O ministro Jhonatan de Jesus, relator do processo sobre a liquidação do Banco Master no Tribunal de Contas da União (TCU), acatou o pedido do Banco Central para que o plenário da Corte delibere sobre a realização de uma inspeção. No entanto, em seu despacho, o relator deixou clara sua insatisfação com a medida.
Jhonatan de Jesus manteve a defesa pela realização da inspeção no BC e reafirmou seu entendimento de que, regimentalmente, possui o direito de determinar o procedimento de forma monocrática, sem depender exclusivamente de autorização de um órgão colegiado.
“O Regimento Interno do TCU contempla poderes do relator para determinar diligências e inspeções quando necessárias ao saneamento e à instrução do processo”, argumentou o ministro em trecho do despacho.

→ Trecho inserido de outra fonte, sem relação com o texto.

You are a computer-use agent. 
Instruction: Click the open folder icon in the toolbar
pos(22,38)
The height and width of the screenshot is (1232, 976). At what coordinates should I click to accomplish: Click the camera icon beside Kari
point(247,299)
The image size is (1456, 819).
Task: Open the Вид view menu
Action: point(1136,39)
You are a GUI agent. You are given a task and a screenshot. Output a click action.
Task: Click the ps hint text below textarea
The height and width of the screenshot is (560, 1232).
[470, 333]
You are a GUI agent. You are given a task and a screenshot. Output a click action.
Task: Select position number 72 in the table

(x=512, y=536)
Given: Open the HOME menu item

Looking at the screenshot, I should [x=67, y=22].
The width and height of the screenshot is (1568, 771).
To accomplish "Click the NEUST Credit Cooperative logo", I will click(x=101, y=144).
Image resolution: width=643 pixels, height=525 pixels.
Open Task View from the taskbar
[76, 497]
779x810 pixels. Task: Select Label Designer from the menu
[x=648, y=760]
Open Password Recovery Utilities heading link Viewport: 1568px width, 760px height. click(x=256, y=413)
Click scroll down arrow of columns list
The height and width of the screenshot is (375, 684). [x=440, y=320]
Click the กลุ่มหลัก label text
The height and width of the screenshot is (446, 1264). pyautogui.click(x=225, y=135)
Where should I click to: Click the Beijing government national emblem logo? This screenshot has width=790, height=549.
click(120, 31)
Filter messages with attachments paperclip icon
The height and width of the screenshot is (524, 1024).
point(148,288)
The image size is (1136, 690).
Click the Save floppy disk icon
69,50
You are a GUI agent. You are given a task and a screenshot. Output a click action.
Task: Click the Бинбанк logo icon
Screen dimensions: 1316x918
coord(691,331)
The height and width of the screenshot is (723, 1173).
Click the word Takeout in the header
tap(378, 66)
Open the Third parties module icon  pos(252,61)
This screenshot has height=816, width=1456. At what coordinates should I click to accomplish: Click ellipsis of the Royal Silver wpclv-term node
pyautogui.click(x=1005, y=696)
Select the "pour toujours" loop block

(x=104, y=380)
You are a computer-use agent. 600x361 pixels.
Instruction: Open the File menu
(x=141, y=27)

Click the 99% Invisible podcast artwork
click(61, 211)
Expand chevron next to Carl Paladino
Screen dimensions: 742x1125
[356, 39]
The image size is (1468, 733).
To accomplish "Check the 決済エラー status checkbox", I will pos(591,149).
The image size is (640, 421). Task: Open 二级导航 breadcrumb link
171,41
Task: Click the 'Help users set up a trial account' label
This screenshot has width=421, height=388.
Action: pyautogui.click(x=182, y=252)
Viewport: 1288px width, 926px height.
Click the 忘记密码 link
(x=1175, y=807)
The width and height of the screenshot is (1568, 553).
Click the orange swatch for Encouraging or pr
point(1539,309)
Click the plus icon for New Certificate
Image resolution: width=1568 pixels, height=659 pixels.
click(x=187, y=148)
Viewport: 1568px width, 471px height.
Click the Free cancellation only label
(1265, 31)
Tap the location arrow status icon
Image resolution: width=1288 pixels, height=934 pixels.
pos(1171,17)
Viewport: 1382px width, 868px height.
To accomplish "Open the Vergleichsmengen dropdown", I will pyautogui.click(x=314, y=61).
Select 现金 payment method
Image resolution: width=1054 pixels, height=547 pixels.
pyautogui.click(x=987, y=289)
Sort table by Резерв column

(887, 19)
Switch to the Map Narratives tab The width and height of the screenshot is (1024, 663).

A decisão de submeter a questão ao plenário, conforme admitiu o próprio relator, foi tomada diante da “dimensão pública assumida pelo caso”. Ele avaliou que os contornos desproporcionais dados a uma providência instrutória corriqueira recomendavam que a controvérsia fosse levada ao plenário, instância considerada adequada para “estabilizar institucionalmente a matéria”.
O caso ganhou repercussão após o presidente do TCU ter sido procurado pelo presidente do Banco Central, Gabriel Galípolo, e pelo ministro da Fazenda, Fernando Haddad. O governo vinha sendo cobrado para defender o BC contra a pressão, especialmente a vinda de uma inspeção do TCU.